Until now, only three studies investigated automated DL-based SVA measurements. On this occasion, the main cause for the difficulty in computing SVA is the visibility of C7 as observed in our study. The clinical routine is based on conventional total spine radiographs in many hospitals until now. DL measurements need to cope with varying radiograph quality to be suitable for clinical use. Among other aspects, the most important challenges in this study were radiographs issued from three different X-ray machines with lower image quality (including stitching artefacts), long construct instrumentations and cement augmentation of screws. Prior studies of DL analysis of sagittal balance with high accuracy excluded up to 28% of radiographs due to poor radiograph quality [13, 22]. This may improve the measurement performance but prevents a statement on how the DL algorithm would perform on real clinical data.
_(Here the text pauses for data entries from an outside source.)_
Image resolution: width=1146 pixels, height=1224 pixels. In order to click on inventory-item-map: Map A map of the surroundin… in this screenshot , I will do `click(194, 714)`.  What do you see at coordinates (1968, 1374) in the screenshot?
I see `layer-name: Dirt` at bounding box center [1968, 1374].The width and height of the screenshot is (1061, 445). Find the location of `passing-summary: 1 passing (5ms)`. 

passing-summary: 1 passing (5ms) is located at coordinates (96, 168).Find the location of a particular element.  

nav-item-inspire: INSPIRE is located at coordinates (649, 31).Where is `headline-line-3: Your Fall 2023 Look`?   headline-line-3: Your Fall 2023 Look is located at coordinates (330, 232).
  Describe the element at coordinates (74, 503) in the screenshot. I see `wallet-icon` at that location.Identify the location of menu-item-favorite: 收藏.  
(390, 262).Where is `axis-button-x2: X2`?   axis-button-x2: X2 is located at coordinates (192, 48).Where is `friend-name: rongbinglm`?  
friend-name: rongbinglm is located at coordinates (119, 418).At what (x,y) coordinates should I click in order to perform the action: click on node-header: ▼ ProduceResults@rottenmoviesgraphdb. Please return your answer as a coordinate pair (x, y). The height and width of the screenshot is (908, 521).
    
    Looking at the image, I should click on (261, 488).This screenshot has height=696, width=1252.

All postoperatively examined radiographs in this cohort included long construct instrumentation. A high performance of the algorithm for preoperative and postoperative analysis is important for clinical implementation. The implant density of postoperative measurements and cement augmentation of screws did not affect the measurement accuracy in our study.

The DL algorithm in this cohort is multimodal and involves vertebrae segmentation and separate landmark placement for each segmented vertebra. Six landmarks are placed on vertebral bodies and five landmarks on the sacrum, which is significantly more than previously published DL approaches. This contributes to a high accuracy and very robust workflow in view of the challenging presented cohort.

The manual measurements were done with software assistance, which has shown to be a reliable tool [9, 10, 12]. The intra- and interobserver correlations in this cohort compare equal and favourable with prior published results [22]. As the evaluation of the DL accuracy is based on these ground truth measurements, this is a key point of all validation studies.

A limitation of this study can be seen in the fact that we only investigated four spinopelvic parameters. Previous studies were able to evaluate more parameters [22]. However, the four presented parameters are among the most relevant and challenging to detect and are sufficient for clinical use and decision-making.

Conclusion

The new DL algorithm provided high accuracy for complete automated detection of sagittal balance in ASD. For the first time, the precision and the robustness of a DL algorithm allow for implementation in clinical routine. In the spotlight of the recent discussion, this study demonstrates a performing synergism of DL and human effort for improved analysis of medical imaging.